**Goal of the exercise**
In the records that follow, the lines from the one containing "Task: Click the 动漫巴士 logo in the footer" to the one containing "You are a computer-use agent. 874x437 pixels.", inclusive, are to be given again exactly.

**Dataset**
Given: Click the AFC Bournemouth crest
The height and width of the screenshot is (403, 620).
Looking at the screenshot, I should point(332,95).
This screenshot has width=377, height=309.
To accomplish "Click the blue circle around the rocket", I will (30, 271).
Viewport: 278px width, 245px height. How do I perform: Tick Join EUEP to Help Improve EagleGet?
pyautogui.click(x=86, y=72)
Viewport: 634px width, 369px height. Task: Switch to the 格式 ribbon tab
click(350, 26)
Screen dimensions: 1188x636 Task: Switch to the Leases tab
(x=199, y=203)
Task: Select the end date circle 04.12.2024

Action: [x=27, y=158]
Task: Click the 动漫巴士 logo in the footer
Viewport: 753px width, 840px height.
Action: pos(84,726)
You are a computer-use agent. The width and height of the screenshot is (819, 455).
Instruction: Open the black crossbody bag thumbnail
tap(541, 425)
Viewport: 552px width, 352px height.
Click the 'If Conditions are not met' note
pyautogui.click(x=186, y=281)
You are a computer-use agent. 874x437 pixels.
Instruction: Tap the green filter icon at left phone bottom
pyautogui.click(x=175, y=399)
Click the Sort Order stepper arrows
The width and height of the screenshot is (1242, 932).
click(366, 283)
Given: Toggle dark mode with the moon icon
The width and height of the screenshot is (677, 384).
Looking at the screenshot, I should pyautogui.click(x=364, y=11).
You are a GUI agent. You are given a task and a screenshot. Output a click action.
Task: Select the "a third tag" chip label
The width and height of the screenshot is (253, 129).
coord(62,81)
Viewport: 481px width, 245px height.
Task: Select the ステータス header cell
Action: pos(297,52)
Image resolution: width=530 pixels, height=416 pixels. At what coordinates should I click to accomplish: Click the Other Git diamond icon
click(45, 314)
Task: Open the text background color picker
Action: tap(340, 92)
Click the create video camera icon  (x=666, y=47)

**Reply to the exercise**
Task: Click the 动漫巴士 logo in the footer
Viewport: 753px width, 840px height.
Action: pos(84,726)
You are a computer-use agent. The width and height of the screenshot is (819, 455).
Instruction: Open the black crossbody bag thumbnail
tap(541, 425)
Viewport: 552px width, 352px height.
Click the 'If Conditions are not met' note
pyautogui.click(x=186, y=281)
You are a computer-use agent. 874x437 pixels.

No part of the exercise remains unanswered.